When, for some reason, there is an increase in harmful microorganisms or a reduction in beneficial ones, an imbalance occurs – dysbiosis – and the microbiota stops performing its tasks properly. A bad environment worsens the nutrient absorption process and the metabolization of medicines. It can also intensify inflammatory reactions, with the exaggerated release of immune cells and inflammatory cytokines into the bloodstream. This content reaches organs such as the brain, kidneys, skin, heart and liver, and can amplify the response of some conditions.

This explains why the intestinal microbiota has been linked to the exacerbation of problems such as acne, obesity, allergic rhinitis, eczema, candidiasis, irritable bowel syndrome, depression and anxiety.

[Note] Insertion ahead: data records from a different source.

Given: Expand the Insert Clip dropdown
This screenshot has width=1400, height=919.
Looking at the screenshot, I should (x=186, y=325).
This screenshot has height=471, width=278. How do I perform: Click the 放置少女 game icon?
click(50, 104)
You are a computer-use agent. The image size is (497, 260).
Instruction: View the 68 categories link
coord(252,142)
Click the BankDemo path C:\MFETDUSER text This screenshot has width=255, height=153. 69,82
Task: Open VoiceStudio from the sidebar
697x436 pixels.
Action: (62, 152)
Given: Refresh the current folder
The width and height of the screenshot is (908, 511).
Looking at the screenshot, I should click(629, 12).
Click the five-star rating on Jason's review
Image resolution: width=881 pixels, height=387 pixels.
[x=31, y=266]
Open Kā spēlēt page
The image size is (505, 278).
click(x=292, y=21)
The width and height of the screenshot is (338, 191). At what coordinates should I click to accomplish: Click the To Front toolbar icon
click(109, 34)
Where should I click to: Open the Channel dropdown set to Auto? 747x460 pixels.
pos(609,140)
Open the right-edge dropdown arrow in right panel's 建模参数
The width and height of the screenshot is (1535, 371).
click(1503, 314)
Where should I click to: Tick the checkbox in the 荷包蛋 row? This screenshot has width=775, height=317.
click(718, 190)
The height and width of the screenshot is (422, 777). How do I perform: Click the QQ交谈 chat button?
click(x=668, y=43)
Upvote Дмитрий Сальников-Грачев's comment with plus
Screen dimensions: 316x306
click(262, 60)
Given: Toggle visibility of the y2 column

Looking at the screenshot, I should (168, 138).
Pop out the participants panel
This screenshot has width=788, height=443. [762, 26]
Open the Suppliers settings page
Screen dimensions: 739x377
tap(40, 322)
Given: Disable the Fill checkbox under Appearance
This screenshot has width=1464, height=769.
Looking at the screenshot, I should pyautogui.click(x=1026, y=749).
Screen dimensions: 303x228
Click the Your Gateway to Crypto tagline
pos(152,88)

To give you an idea, research shows that people with atopic dermatitis have a lower diversity of intestinal bacteria than those without the disease.

Microbiota is unique to each individual

The microbiota begins to form during intrauterine life and depends on factors such as the mother's habits, whether the child was breastfed and even the type of delivery. It is then affected by lifestyle, including diet, physical activity, smoking, use of medications (mainly antibiotics), stress, lack of vitamin D and aging itself. “Its composition is unique to each individual. It’s like a signature”, says Toledo. Furthermore, it varies throughout life.

Symptoms related to bowel habits (such as diarrhea and constipation), bloating and gas, among others, signal that there is an imbalance. The doctor may also order more specific stool laboratory tests if problems are suspected.

The Einstein doctor explains that rebalancing the microbiota requires a change in lifestyle. “But sometimes this may not be enough”, says the nutritionist. In these cases, it is possible to use probiotics, which contain specific microorganisms in their formula, and prebiotics, which are the fibers that feed these microorganisms and stimulate their development. These are different products from those found in supermarkets. They must be prescribed by a doctor or nutritionist and results appear in around 90 days, at least.

Some studies also show that supplementation can improve constipation and reduce attacks of eczema, rhinitis and wheezing in some cases, in addition to alleviating symptoms of depression.